__TEXT SECTION__.
Let's see how it looks like, just for two nodes:

In [16]:
{95: final_dict[95], 103:final_dict[103], 104:final_dict[104]}

{95: {5: 1835, 6: 1080, 4: 266, 7: 59, 3: 4, 8: 2, 9: 1},
 103: {},
 104: {6: 1771, 5: 1236, 7: 160, 8: 13, 4: 64, 3: 2, 9: 1}}

Now for each category $C_i$, we can easily obtain the __ShortestPath($C_0$,$C_i$)__ just taking all the dictionaries for every node belonging to $C_i$, and merging them.

Once obtained the set  ShortestPath($C_0$,$C_i$), we just need to take the median of it.

We could compute the median using `statistics.median`, but in the code of that function it is used sorted(list) instead of list.sort().

Now the problem is that for the category Living_people which has 400k nodes, the list shortest_path is very large, and if we use sorted() we are creating a copy of this, that could create a __Memory error__. So we have to create a little function to compute the median by ourself:

In [18]:
def median(l):
    l.sort()
    middle = len(l)//2
    return l[middle]

In [19]:
medians={}
list_of_names = cat.loc[cat["Name"]!=C0]["Name"]
for Ci in list_of_names:
    nodes_Ci = list(cat.loc[cat["Name"]==Ci]["nodes"])[0]
    shortest_path=[]
    for node in nodes_Ci:
        try:
            d = final_dict[node]
            for lenght in d:
                shortest_path.extend(d[lenght]*[lenght])

__DATASET EXTRACT__.
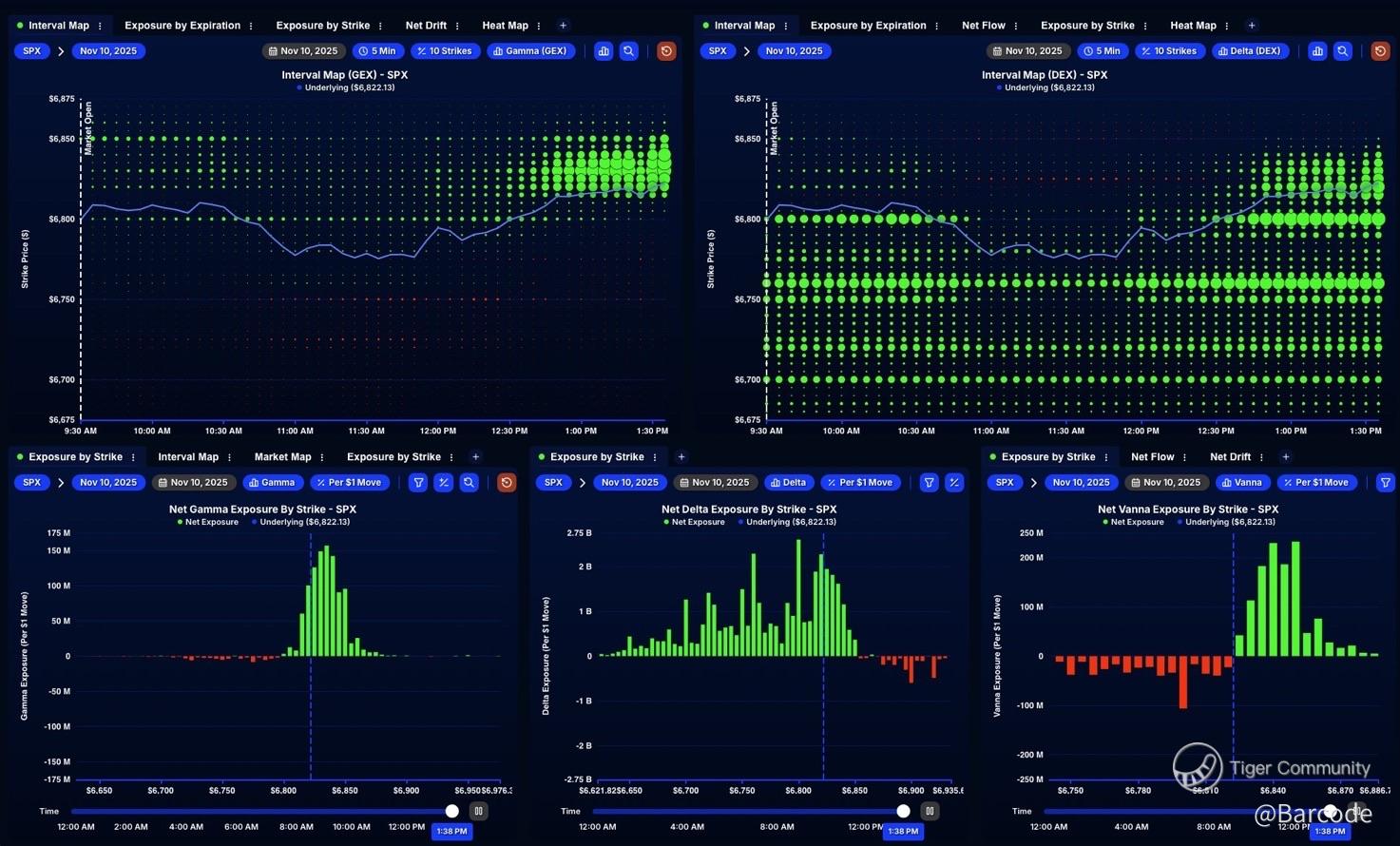Screen dimensions: 1400x846
Task: Open the three-dot menu beside the Heat Map tab in the GEX panel
Action: (539, 26)

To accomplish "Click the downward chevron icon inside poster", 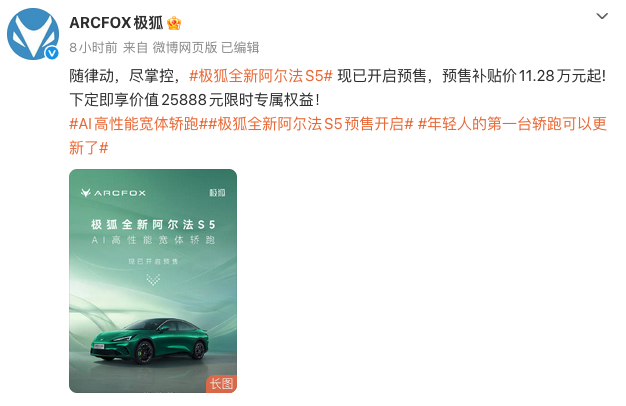I will pos(153,279).
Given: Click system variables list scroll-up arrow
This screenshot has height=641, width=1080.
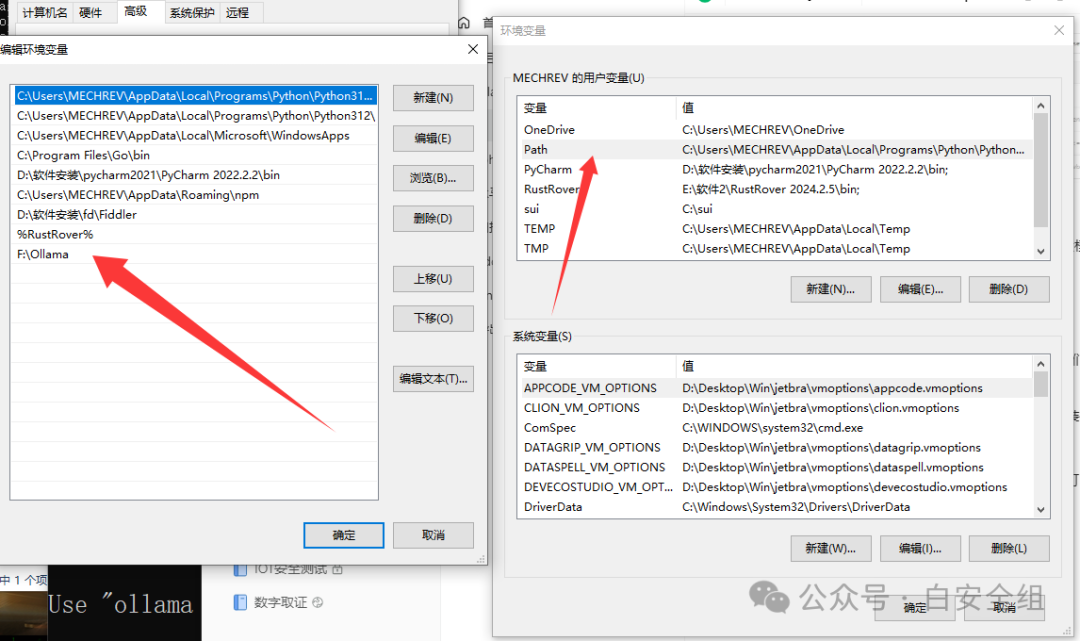Looking at the screenshot, I should pos(1041,364).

__STATED EXERCISE A__. Switch "merging" to "combining" and give the shortest-path median text between "Now for each" and "instead of list.sort().", inclusive.
__STATED EXERCISE B__. Set down the lines of the listing from the line holding "Given: Click system" through the end of the listing, inclusive, leaving the pictures out.
The shortest-path median text and the listing have nothing to do with each other.

__WRITTEN SOLUTION A__.
Now for each category $C_i$, we can easily obtain the __ShortestPath($C_0$,$C_i$)__ just taking all the dictionaries for every node belonging to $C_i$, and combining them.

Once obtained the set  ShortestPath($C_0$,$C_i$), we just need to take the median of it.

We could compute the median using `statistics.median`, but in the code of that function it is used sorted(list) instead of list.sort().

__WRITTEN SOLUTION B__.
Given: Click system variables list scroll-up arrow
This screenshot has height=641, width=1080.
Looking at the screenshot, I should pos(1041,364).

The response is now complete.